La porte était bloquée.

Encore une fois.

Elijah patientait devant l'immeuble de Morgan, serrant son manteau contre lui. Il était passé chez lui pour prendre quelque chose à manger, et était venu à pied, mais lorsqu'il avait poussé la porte, le digicode avait émis un drôle de bruit. La combinaison de chiffres avait changé une nouvelle fois, et son meilleur ami avait oublié de l'en informer. De toute manière, il allait bientôt rentrer du travail.

— Tu as l'intention de mourir par hypothermie ?

Quand on parlait du loup...

— Hilarant, vraiment. Tu as oublié de me filer le nouveau code.

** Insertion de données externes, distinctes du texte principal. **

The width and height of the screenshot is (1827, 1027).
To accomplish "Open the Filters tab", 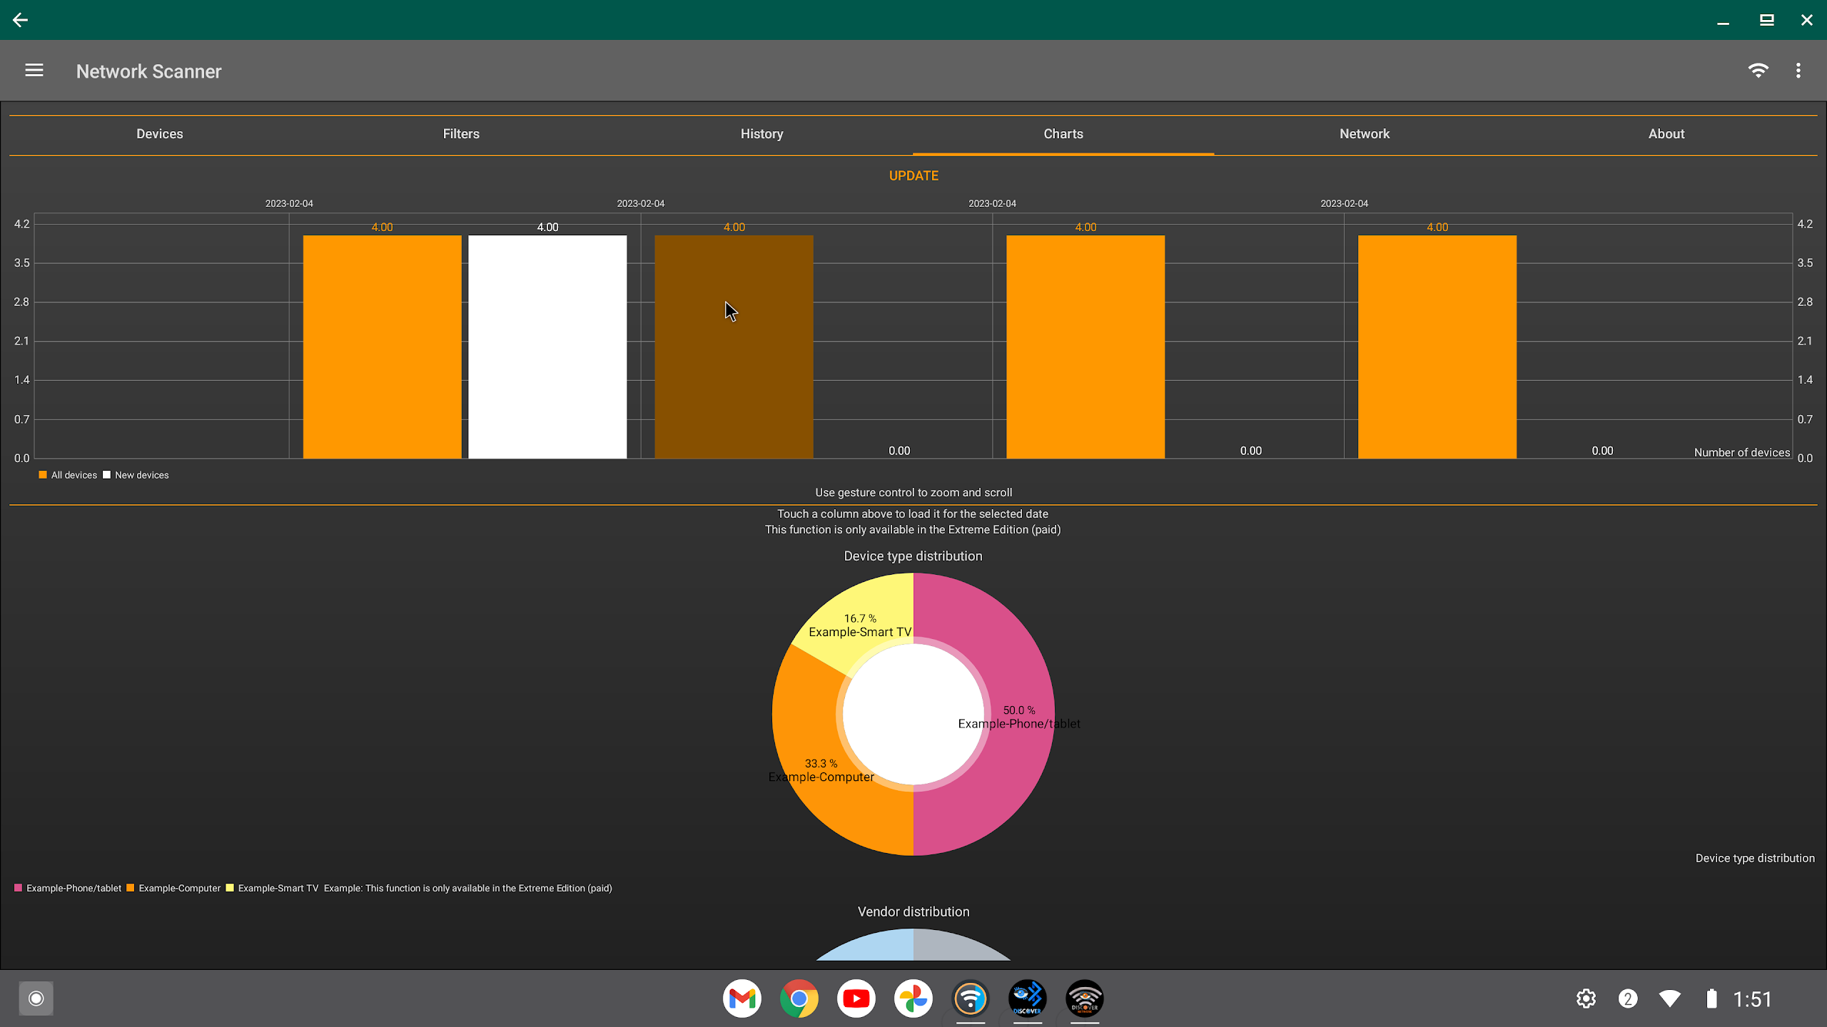I will [461, 134].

— Il a changé ce matin, pardon.

Morgan était toujours fidèle à lui-même. Ses Dr Marten's aux pieds, son long manteau noir et une chemise qui se voyait par le col clair. Ses cheveux bruns avaient un peu poussé, mais sa barbe de trois jours restait la même. Entre ses doigts, une cigarette pendait. Elle était bientôt terminée, si bien qu'il s'adossa à l'immeuble pour tirer ses dernières taffes.

— Tu as l'air fatigué. C'était la course à l'hôpital ?

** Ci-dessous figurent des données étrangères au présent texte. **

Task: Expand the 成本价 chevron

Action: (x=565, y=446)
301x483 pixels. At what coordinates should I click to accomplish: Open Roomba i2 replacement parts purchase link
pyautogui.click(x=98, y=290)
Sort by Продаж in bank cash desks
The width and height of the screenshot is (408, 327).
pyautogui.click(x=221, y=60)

— Oui, j'ai dû faire un remplacement. Eva était au bloc.

— Toujours pas de nouveau médecin à l'horizon je suppose ?

Le brun n'eut pas besoin de répondre. Il haussa simplement les épaules.

Une fois la cigarette écrasée dans le cendrier, les deux hommes pénétrèrent dans le hall. Il était toujours aussi grand. Par les portes vitrées, ils ne voyaient presque plus rien de la rue. Le soleil se couchait encore tôt sur le monde. Une fois dans l'ascenseur, Morgan appuya fortement sur le bouton de son étage. La voix mécanique retentit alors que les portes se fermaient.

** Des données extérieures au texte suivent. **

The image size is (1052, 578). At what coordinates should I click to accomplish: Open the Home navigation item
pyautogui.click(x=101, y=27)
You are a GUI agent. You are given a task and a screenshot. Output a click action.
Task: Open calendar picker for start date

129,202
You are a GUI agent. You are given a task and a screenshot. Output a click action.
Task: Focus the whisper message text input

— Andy n'est pas là ? demanda le médecin.

— Je sais pas, pourquoi ?

— T'attends souvent les gens dehors alors qu'on pourrait t'ouvrir de l'intérieur ?

Les yeux bruns de son meilleur ami pétillèrent. Elijah se sentit incroyablement bête devant cette constatation. Il aurait pu tout simplement appeler l'appartement du couple pour savoir s'il y avait quelqu'un dedans. Il soupira, vaincu par son côté illogique un peu trop présent ces derniers temps.

— Non, j'avoue, je n'y avais pas pensé...

Morgan lâcha un rire lorsqu'ils eurent atteint le couloir de l'appartement. Dans la serrure, la clef tourna avec une facilité déconcertante. Le propriétaire avait huilé toutes les serrures, car certains locataires se plaignaient de leur rugosité.

— Allez entre, tu as le nez tout rouge.

— Gniagniagnia... grommela le châtain avec un immense sourire aux lèvres.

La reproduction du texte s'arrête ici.